The river runs directly behind the Payares family home.  Misael, Edith, and their extended family have hosted me several times.  When I arrived the day before, I had gone down to the river to visit with Edith while she washed clothes.  The little neighbor girl was showing off with underwater handstands while giant seed puffs floated down from the White Ceiba tree above us.   This is where I bathe while I’m here, like everybody else.  This is where Misael’s son throws his huge, circular cast net fishing for Boca Chico, Bagre, and Mojarra.  This is the river that is seeing levels of mercury rise from the gold mine tailings upstream, levels of herbicides rising from the mono-cropping of African Palm, and the numbers of fish dropping.

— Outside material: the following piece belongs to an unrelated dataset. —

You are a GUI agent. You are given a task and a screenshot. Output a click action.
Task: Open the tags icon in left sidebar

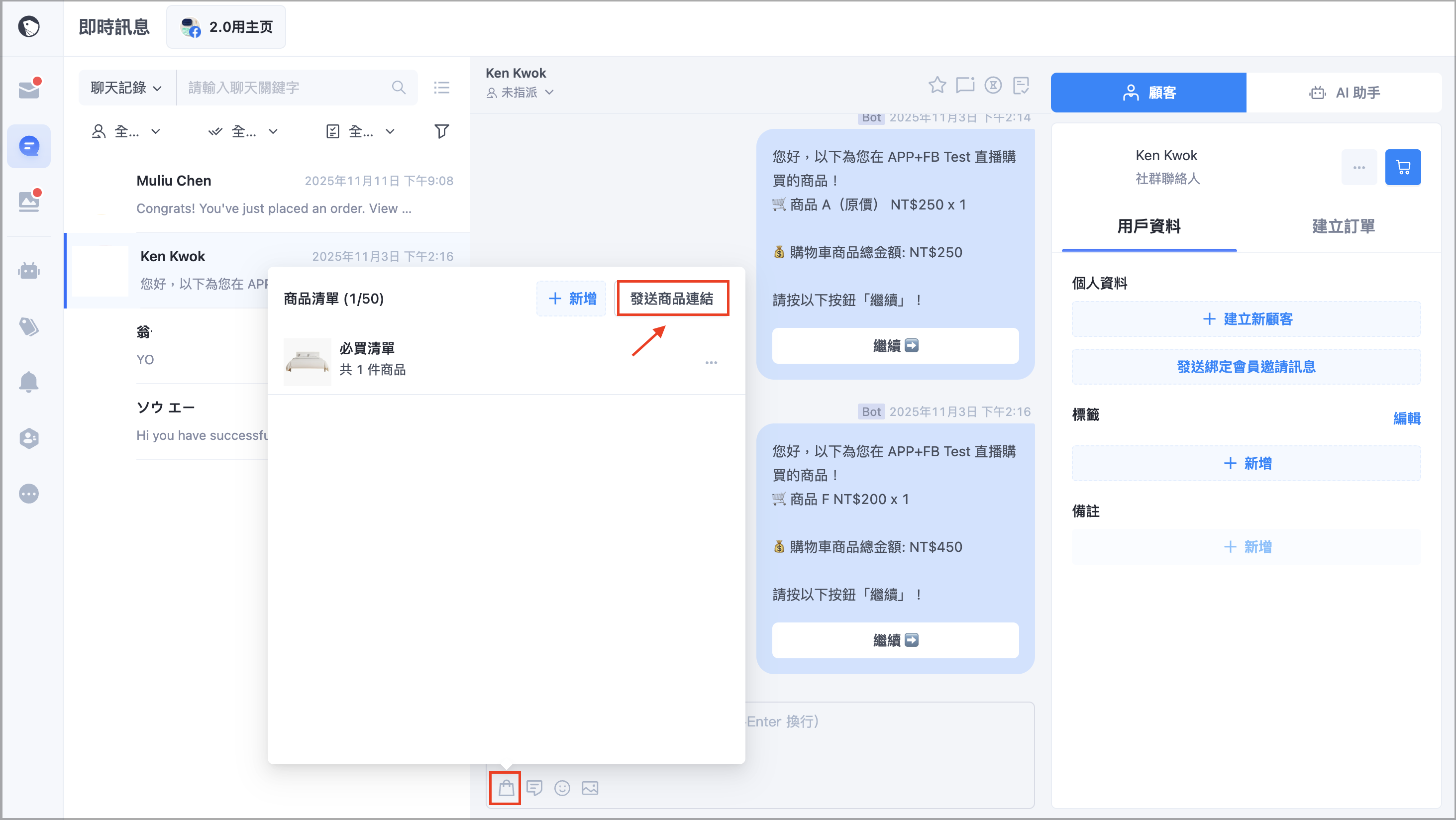[x=29, y=326]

When I ask the family how they feel seeing potable water being talked about on TV as a basic right, they nod, and they continue to eat.  There are plenty of other things to worry about, like how to feed your kids when the palm company workers keep cutting down your crops, knocking down farm homes, and stealing your barbed wire fences.



2 comments:

Anonymous said...

Thanks for sharing photos and experiences. The injustices are so frustrating with such political and economic powers fostering and upholding them. The greed and alienation is worldwide. Thank you for being the 'pesky horsefly'. Know you are remembered in prayer; we do our best to wake up friends, neighbors and politicos--the latter are most deliberately closed.

Anonymous said...

Total agreement with Anonymous. Without the love, hope, and power of God, the problems of the world are impossible. With God, all things are possible. Jim L.